CLINICAL THYROIDOLOGY FOR PATIENTS
A publication of the American Thyroid Association
Abbreviations & Definitions
FSD is frozen section diagnosis. At the time of surgery a pathologist can perform a rapid analysis of tissue that the surgeon has removed, which has literally been frozen to prepare for a microscopic examination by a pathologist. It can make a major difference in the extent of surgery performed during the operation. For example this could be the difference between lobectomy and total thyroidectomy at the first operation.
Sensitivitity This is the percent of thyroid cancers that are accurately identified by a test (true positive).
Specificity This the percent of thyroid cancers that are correctly identified as a negative test which is identified as such (true negative).
Positive Predictive Value The percent that have the disease when the test is positive
Negative Predictive Value The percent that do not have the disease when the test is negative
What is the study about?
There is debate about the management of patients who have a thyroid nodule that yields indeterminate follicular cytology on fine-needle aspiration biopsy (FNAB). One of the options is to perform a frozen section diagnosis (FSD) at the time of thyroid lobectomy, which might spare an unnecessary second operation in the 20% of patients with malignant nodules. This study analyzed the option of FSD in this situation.
The full article title: Peng Y, Wang HH. A meta-analysis of comparing fine-needle aspiration and frozen section for evaluating thyroid nodules. Diagn Cytopathol. 2008;36:916-920. http://www.ncbi.nlm.nih.gov/
What is known about the problem being studied?
There is debate about the management of patients who have a thyroid nodule that yields indeterminate follicular cytology on fine-needle aspiration biopsy (FNAB). Among the options is frozen section diagnosis (FSD) at the time of thyroid lobectomy, which might spare an unnecessary second operation in the 20% of patients with malignant nodules that have indeterminate FNAB cytology.
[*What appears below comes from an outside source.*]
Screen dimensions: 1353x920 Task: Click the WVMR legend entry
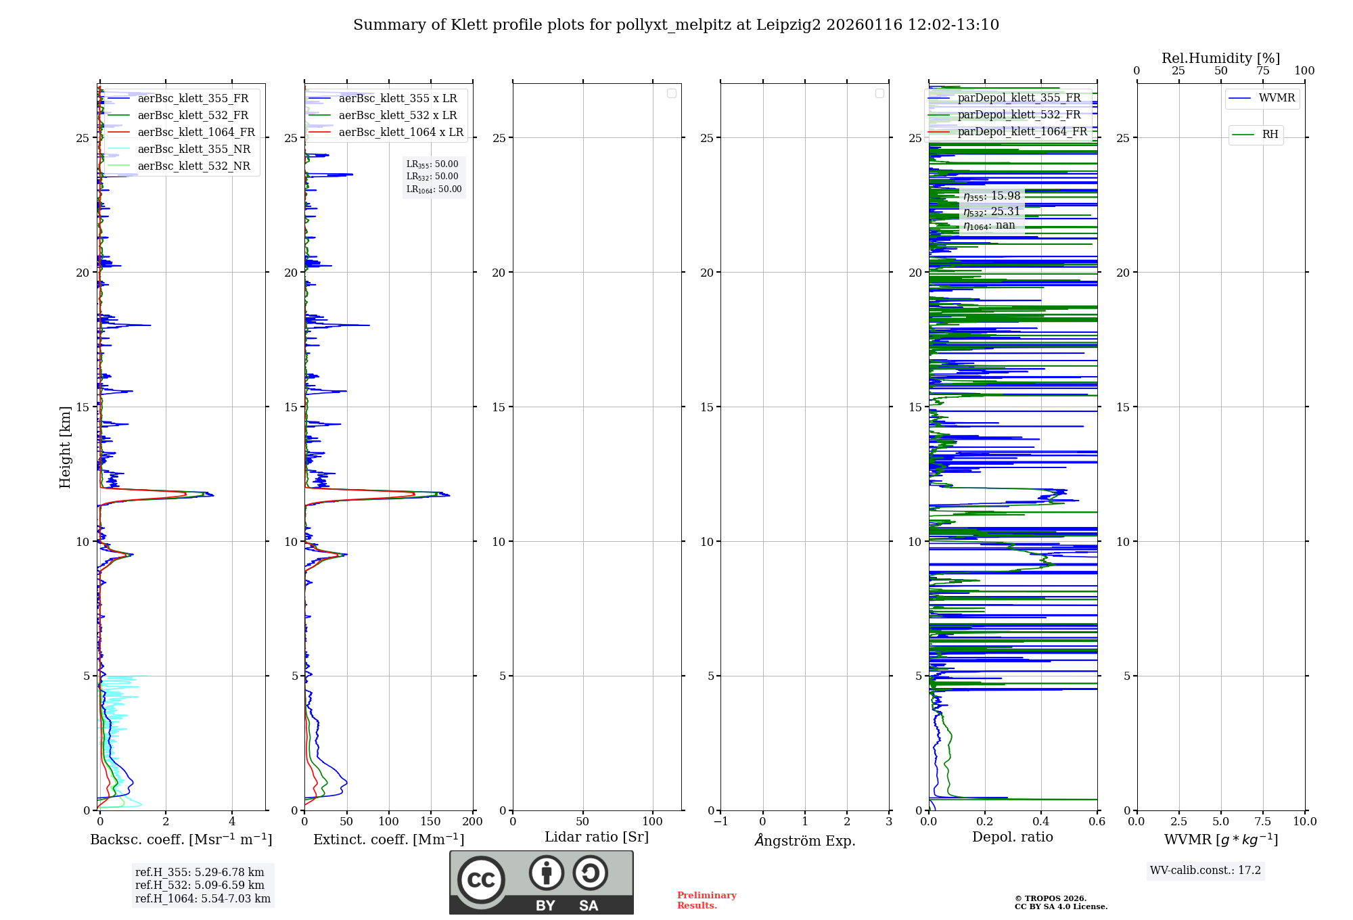[1276, 98]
What was the aim of the study?
The aim of this study was to perform a meta-analysis of the literature related to this problem using FNAB and FSD.
Who was studied?
Patients who underwent thyroid FNAB or FSD, some of whom had indeterminate cytology on FNAB examination.
How was the study done?
This is an analysis of the medical literature. A PubMed search was performed to identify articles in English published from January 1982 to April 2007 that permitted comparisons of the diagnostic accuracy of FNAB and FSD specimens in the same study. The literature search yielded 62 publications, 52 of which met the study criteria.
What were the results of the study?
The meta-analysis failed to demonstrate superiority of FNAB over FSD. Although FSD appears to have a higher specificity (99%) and positive predictive value than FNAB, its low sensitivity of FSD (21%) significantly limits its applicability in practice.
How does this compare with other studies?
There are no other meta-analyses of this problem.
What are the implications of this study?
Frozen section diagnosis of follicular thyroid nodules may have higher specificity and positive predictive value than fine-needle aspiration biopsy, but FSD is not sensitive enough in most hospitals to use the test for routine clinical use. There also is a major difference in the accuracy of FSD among hospitals and pathologists, mainly owing to the frequency with which the test is run in each hospital.